Oder mal andersherum: wir akzeptieren die Vorbilder kommentarlos und stellen dafür das Gejammer über den stilistischen,soldatischen und sittlichen Verfall ein…
Zitat von Cynic 2 13:28 Uhr
„4. Und um auf einen letzten Punkt einzugehen, den der GI ansprach, die persönliche Erlebbarkeit und die eigene Cyberstube. Führen soll in der Regel ein persönlicher und unmittelbarer Vorgang sein. Hektischer Tagesdienst und hohe administrative Belastung führen aber bereits dazu, dass Vorgesetzte kaum noch persönlich erlebbar sind und maßgeblich elektronisch führen, weil ihr dienstlicher LoNo Eingang es nicht mehr anders zulässt. Wo der junge Soldat im Dienst also nur noch eingeschränkt Führung durch seinen Kompaniechef oder sogar TE-Führer erlebt, ist er nach Dienst kaum noch in einer Gemeinschaft eingebunden, da die Mehrheit der über 25-jährigen zu Hause ist und der Rest allein auf seinen Stuben vor dem Laptop sitzt. Und dann wird beklagt, dass in der vernetzten Welt, die Menschen zusammenführt, die Kameradschaft in der militärischen Gemeinschaft leidet.“
Ich denke dieser Punkt trifft das Grundproblem, nicht ob ein Befehl über LoNo, Papier oder über Facebook (was richtigerweise verboten ist) verteilt wird.
Führung hat immer eine persönliche Dimension. Es ist wie ein Lehrer-Schüler Verhältnis Der Schüler (im Kindesalter) lernt für seinen Lehrer. Um von ihm Anerkennung, Achtung und Lob zu bekommen. Der Untergebene folgt einem Befehl zu 50 % immer aus Respekt vor dem Vorgesetzten. Dieser Respekt wird aber nicht durch LoNo Mitteilungen erarbeitet. Es ist wie überall im Leben. Respektierte Vorgesetzte kennen ihre Leute sehr gut, auch ihrer persönliche Lebenssituation. Ein hilfreiches, aufmunterndes Wort bei der täglichen, persönlichen Dienstaufsicht (wieder so ein Reizwort) vor Ort am Arbeitsplatz des Untergebenen wirkt besser als ein 10 seitiger anoymer Führungsbefehl. Die guten Vorgesetzten weichen bei so einer persönlichen Dienstaufsicht auch keiner Frage der Mitarbeiter aus und ja, die Büroarbeit kommt für den Chef ab 15:00 Uhr wenn das Tagesgeschäft gelaufen ist und Chef und Spies allmählich alleine in der Kompanie sind.
@Georg:
„Die guten Vorgesetzten weichen bei so einer persönlichen Dienstaufsicht auch keiner Frage der Mitarbeiter aus und ja, die Büroarbeit kommt für den Chef ab 15:00 Uhr wenn das Tagesgeschäft gelaufen ist und Chef und Spies allmählich alleine in der Kompanie sind.“
Amen! (aber da Chefverwendungen ja unbequem sind und nicht mehr Pflichttor… wer soll es denn noch machen ;) ? )

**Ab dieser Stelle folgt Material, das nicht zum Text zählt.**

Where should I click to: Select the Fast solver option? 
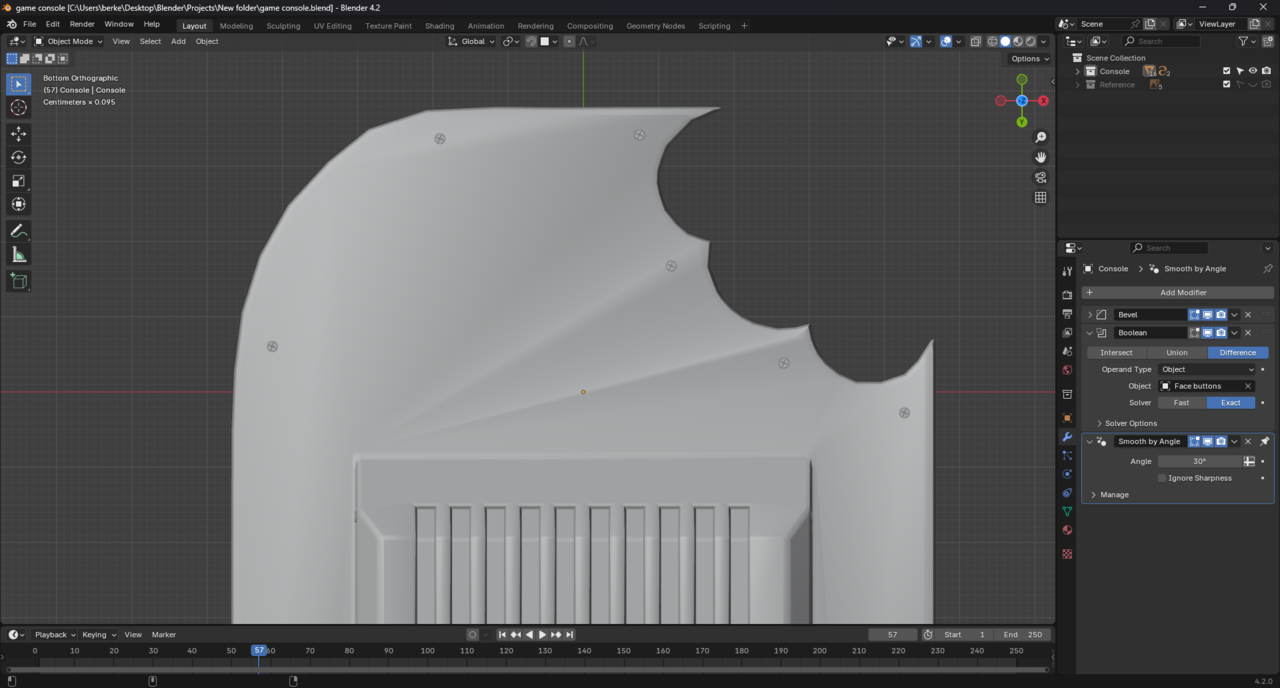(x=1181, y=403)
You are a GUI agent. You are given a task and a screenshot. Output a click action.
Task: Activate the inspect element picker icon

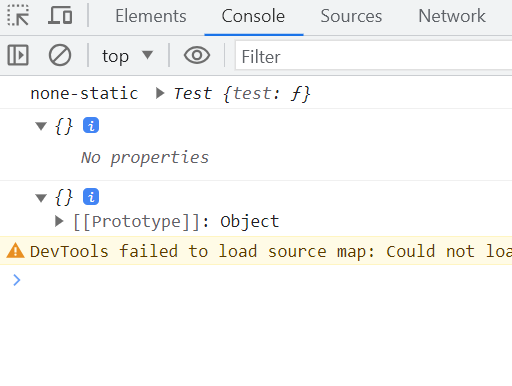(18, 16)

„Wo der junge Soldat im Dienst also nur noch eingeschränkt Führung durch seinen Kompaniechef oder sogar TE-Führer erlebt, ist er nach Dienst kaum noch in einer Gemeinschaft eingebunden, da die Mehrheit der über 25-jährigen zu Hause ist und der Rest allein auf seinen Stuben vor dem Laptop sitzt.“
– kaum noch vorhandene Betreuungseinrichtungen in den Kasernen
– viele über 25jährige würdenja durchaus noch in der Kaserne wohnen, aber in welchen Unterkünften?
– gemeinsame Freizeitgestaltung setzt oftmals auch entsprechende Angebote voraus… bei vielen Einödstandorten eher wenig ausgeprägt
So böse das klingt – die aktuelle Massenpendelei hätte ja sogar deutliches Potenzial hier wieder einen Gegentrend zu etablieren, weil die vielen Pendler es Mo-Do ja nicht unbedingt eilig hätten aus der Kaserne zu kommen – aber da waren sie wieder die beiden Probleme: Unterkunft und Betreuung.
Die Punkte sind bekannt und gemessen an den ergriffenen Maßnahmen so durch die Führung, wenn vielleicht auch nicht ausdrücklich gewollt, doch so akzeptiert.